A ideia inicial, segundo a idealizadora do projeto, a estudante de Teatro Lis Coelho, era espalhar fotografias destas mulheres por todos os Campi da UFSJ usando a técnica de lambe-lambe. Foi através deles que as mães se aproximaram e outros produtos surgiram. Como esta pesquisa citada, um dicionário com verbetes do tipo acessibilidade, abandono, mudança, sobrecarga, etc. Além do documentário “Hora Incerta”, em exibição no youtube.
No final de toda a atividade, Lis conclui que fez a pesquisa pensando na questão da moradia, mas acabou por entender a urgência de se ter uma creche para mães na universidade. “Eu estudo à noite, né? Enquanto eu estava no ensino presencial tinha que levar meu filho. Saía da aula 23h, sou mãe solo. Então não tenho rede de apoio”, depõe e deixa a pergunta: “Como resolver as tantas e diferentes demandas de forma que seja bom para todas?”.

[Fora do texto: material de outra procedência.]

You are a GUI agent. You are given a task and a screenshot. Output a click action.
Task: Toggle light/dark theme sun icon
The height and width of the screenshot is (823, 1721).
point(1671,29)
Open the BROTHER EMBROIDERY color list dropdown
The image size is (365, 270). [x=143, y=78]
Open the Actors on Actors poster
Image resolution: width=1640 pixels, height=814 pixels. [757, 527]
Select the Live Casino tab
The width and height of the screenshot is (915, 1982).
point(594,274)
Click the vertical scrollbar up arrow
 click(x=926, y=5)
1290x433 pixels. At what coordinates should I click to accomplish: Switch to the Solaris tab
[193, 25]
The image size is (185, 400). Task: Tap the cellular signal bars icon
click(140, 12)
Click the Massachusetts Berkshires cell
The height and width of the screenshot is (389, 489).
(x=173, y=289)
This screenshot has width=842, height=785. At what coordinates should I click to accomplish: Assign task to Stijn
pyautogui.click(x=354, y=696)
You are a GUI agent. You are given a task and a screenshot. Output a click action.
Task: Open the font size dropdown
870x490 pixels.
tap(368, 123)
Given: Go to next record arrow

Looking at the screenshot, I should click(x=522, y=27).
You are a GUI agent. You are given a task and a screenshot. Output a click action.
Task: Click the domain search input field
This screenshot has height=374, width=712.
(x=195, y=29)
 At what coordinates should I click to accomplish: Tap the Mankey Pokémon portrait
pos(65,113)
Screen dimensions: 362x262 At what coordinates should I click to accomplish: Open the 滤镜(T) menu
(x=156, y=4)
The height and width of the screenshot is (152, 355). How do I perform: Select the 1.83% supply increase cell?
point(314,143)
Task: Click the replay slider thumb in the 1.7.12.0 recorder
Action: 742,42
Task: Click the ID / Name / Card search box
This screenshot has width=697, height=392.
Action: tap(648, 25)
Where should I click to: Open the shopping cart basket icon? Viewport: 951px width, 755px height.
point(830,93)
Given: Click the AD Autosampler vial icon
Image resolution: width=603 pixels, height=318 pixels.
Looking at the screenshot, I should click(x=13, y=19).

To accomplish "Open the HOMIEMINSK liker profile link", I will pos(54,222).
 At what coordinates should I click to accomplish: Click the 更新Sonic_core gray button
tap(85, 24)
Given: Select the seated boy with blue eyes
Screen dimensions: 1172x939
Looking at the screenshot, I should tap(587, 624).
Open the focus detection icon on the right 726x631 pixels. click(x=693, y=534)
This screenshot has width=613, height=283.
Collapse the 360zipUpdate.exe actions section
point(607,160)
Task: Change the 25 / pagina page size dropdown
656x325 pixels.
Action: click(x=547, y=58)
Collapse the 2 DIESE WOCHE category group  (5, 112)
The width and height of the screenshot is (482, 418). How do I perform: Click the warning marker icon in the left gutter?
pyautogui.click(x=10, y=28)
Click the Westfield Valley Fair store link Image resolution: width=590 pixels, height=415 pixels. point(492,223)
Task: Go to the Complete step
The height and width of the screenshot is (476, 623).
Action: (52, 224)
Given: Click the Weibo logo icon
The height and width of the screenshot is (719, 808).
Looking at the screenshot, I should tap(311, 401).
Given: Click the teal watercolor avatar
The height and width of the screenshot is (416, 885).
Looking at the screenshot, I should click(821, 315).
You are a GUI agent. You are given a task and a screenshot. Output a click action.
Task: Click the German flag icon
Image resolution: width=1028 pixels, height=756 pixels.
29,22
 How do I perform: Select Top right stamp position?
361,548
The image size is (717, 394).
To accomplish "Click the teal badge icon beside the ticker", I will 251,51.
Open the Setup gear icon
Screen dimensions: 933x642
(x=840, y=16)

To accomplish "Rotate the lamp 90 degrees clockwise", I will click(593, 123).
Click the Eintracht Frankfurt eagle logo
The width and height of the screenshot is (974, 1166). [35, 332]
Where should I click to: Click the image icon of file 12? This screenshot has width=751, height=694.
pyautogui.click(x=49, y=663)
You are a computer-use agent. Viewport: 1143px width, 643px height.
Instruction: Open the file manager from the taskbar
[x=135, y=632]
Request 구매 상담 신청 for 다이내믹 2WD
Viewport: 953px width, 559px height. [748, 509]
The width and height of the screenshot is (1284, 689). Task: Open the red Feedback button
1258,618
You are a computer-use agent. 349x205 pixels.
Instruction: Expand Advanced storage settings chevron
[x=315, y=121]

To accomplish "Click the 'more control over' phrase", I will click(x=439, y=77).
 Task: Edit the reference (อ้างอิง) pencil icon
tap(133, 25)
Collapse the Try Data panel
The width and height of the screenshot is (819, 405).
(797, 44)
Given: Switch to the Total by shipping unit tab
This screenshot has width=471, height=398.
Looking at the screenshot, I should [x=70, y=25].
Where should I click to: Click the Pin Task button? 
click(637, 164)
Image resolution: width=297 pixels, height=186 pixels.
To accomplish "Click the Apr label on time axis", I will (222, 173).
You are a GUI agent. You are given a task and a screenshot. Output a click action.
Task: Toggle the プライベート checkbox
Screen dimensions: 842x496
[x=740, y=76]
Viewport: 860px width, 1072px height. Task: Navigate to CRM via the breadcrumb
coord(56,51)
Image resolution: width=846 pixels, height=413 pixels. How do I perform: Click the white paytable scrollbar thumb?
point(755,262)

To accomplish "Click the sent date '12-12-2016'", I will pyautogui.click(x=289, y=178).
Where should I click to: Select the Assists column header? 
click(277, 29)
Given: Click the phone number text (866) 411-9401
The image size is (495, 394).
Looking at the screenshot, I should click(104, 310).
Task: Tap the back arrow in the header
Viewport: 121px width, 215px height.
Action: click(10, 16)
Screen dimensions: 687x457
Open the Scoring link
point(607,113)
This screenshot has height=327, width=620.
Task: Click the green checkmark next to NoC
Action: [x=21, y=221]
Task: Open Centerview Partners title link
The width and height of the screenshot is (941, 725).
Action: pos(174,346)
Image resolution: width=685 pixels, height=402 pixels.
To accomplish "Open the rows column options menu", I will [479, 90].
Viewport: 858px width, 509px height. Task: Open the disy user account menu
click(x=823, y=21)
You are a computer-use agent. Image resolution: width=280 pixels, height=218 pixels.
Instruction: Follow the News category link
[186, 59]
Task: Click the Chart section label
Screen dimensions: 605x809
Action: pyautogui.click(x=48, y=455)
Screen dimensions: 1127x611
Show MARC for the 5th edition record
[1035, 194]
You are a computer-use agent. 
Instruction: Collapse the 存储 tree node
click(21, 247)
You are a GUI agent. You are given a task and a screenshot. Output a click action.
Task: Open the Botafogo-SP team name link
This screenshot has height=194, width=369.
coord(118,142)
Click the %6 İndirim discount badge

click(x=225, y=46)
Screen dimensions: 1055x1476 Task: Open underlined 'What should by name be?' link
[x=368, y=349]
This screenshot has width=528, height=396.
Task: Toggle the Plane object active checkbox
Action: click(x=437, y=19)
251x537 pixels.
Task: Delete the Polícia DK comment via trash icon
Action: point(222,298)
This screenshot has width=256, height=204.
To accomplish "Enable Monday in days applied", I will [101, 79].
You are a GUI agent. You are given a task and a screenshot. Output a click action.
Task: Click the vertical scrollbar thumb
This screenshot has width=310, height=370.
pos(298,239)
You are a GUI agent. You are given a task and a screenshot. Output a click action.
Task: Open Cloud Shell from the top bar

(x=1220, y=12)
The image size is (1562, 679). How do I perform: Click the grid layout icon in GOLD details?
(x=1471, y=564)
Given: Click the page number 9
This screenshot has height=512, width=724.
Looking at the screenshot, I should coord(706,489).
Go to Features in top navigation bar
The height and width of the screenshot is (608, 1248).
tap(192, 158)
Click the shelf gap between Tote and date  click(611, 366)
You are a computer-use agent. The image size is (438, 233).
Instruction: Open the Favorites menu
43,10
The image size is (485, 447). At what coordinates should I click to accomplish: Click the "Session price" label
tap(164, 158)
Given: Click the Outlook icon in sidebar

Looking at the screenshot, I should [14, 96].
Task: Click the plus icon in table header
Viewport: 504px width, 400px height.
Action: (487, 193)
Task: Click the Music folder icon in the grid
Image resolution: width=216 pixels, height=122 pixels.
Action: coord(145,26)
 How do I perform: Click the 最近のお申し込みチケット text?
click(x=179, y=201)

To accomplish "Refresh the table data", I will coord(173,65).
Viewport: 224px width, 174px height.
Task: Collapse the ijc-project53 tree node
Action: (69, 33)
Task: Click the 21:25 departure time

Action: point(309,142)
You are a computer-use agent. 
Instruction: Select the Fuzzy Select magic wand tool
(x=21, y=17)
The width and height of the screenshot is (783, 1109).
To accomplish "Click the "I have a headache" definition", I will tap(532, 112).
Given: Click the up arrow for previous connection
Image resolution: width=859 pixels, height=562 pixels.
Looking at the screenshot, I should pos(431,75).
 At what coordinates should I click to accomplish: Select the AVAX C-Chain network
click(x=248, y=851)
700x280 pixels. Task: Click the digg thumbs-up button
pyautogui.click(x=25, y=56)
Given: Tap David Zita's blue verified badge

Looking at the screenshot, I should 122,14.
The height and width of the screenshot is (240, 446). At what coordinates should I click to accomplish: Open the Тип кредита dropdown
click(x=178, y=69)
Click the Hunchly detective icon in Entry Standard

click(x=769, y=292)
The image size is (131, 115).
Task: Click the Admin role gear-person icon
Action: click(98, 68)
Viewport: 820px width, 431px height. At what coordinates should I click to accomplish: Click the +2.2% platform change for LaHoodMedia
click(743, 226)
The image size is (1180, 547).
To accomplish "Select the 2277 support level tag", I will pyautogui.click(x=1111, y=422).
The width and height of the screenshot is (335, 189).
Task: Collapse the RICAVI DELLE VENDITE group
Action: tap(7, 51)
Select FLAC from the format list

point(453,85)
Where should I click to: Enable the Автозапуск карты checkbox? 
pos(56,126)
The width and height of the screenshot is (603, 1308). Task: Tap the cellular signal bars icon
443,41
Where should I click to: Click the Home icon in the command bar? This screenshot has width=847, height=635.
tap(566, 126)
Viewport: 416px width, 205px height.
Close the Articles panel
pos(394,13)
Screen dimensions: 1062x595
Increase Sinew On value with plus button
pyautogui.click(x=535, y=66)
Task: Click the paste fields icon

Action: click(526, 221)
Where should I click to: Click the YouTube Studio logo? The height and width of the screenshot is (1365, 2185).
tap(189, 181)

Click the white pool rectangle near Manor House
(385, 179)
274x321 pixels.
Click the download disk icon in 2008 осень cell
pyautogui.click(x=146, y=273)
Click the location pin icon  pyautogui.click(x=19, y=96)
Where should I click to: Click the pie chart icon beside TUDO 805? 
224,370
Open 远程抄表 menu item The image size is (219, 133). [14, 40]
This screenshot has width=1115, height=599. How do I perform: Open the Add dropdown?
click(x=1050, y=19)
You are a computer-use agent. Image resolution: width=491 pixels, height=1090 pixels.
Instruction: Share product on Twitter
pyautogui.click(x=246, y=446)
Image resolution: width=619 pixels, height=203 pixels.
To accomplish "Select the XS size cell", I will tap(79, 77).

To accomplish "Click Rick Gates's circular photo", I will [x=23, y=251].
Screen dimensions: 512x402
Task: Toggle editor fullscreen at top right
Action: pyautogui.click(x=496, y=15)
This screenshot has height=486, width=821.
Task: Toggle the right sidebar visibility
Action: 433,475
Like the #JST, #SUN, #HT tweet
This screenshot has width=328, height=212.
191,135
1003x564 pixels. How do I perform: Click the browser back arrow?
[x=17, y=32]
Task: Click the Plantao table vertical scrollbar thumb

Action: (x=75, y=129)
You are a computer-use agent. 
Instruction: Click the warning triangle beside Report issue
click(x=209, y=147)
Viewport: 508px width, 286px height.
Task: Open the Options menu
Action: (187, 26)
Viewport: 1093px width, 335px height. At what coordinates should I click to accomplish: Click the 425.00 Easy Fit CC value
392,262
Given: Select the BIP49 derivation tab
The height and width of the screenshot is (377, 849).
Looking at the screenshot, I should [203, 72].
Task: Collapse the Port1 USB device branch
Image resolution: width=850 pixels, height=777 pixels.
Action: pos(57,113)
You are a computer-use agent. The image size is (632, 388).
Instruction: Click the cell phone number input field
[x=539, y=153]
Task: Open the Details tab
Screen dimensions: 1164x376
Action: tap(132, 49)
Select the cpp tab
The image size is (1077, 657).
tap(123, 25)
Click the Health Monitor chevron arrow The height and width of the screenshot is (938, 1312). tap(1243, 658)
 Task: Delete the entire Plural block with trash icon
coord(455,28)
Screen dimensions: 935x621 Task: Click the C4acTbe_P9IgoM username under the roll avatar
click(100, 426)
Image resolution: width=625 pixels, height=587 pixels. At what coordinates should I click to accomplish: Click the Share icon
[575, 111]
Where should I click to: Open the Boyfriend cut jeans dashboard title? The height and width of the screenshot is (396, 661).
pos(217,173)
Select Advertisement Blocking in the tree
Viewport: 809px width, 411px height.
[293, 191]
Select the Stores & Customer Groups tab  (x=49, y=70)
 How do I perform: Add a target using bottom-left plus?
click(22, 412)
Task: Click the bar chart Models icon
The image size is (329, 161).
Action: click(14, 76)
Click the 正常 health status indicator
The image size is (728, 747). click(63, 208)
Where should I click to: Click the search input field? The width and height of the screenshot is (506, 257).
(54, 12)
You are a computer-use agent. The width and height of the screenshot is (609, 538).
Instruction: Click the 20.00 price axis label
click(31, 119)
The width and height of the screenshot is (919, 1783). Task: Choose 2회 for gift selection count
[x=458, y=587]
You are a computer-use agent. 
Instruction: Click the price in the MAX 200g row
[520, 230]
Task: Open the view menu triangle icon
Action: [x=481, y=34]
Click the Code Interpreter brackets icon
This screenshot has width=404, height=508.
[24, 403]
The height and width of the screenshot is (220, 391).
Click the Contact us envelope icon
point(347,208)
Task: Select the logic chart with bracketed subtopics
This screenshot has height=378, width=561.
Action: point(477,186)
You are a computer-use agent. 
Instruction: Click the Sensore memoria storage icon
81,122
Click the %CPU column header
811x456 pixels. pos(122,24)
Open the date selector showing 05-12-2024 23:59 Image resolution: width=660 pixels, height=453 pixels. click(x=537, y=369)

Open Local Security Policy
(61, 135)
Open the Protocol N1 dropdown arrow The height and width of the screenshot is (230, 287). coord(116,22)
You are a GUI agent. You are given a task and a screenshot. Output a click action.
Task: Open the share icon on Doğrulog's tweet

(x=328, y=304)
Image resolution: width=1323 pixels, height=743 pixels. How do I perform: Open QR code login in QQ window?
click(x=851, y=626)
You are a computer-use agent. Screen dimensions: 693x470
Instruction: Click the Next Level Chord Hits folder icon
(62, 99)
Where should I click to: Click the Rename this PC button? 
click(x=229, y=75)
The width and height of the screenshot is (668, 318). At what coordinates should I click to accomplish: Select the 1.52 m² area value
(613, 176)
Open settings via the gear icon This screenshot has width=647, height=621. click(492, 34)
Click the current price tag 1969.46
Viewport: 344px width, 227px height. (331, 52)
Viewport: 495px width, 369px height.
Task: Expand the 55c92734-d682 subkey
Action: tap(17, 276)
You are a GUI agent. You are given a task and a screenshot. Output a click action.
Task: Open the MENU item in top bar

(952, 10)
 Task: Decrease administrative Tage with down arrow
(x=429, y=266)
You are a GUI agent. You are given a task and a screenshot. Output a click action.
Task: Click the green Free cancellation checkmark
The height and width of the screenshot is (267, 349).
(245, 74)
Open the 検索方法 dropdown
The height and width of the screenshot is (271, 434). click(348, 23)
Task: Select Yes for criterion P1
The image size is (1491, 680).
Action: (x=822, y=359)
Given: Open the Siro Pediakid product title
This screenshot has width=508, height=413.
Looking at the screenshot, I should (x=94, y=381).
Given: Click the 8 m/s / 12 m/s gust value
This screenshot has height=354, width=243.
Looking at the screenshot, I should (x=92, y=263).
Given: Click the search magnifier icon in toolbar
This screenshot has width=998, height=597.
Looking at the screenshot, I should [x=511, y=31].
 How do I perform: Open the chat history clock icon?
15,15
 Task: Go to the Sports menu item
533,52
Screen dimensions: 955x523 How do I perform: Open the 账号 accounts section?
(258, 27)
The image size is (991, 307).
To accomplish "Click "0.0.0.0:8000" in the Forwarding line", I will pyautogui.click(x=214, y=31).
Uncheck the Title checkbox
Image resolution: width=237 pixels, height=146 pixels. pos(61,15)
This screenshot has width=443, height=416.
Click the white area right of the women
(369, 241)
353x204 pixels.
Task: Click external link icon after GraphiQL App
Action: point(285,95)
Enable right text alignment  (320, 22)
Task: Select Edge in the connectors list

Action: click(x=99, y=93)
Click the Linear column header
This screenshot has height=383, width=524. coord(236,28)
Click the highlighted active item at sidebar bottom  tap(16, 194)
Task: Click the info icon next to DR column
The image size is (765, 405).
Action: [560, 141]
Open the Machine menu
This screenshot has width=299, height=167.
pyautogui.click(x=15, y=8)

Não sabemos. E a arte talvez possa não responder os questionamentos que faz. Mas pode fazer com que as pessoas perguntem a partir destas produções. E, ao aumentar o coro, joga o refletor sobre o preço que as mulheres pagam por um status quo* que já não cabe mais em nosso cotidiano. Pelo menos para quem se importa em ter uma vida mais justa. Todos os presentes entenderam na peça que a canoa azul para as personagens está no meio da travessia. Mas para Inês, que queria nos sensibilizar, ela chegou ao seu destino.
Glossário
Sistema Patriarcal: sistema de dominação dos homens sobre as mulheres de forma que a dominação não está presente na esfera familiar, no trabalho, na mídia e na política. Trata-se de uma dinâmica social como um todo, estando inclusive, inculcado no inconsciente de homens e mulheres individualmente e no coletivo enquanto categorias sociais.
Status quo: significa "no estado das coisas". Trata-se de uma redução da frase in statu quo res erant ante bellu, que significa "no estado em que as coisas se encontravam antes da guerra". É um latinismo, ou seja, palavras emprestadas para outro idioma diretamente do latim.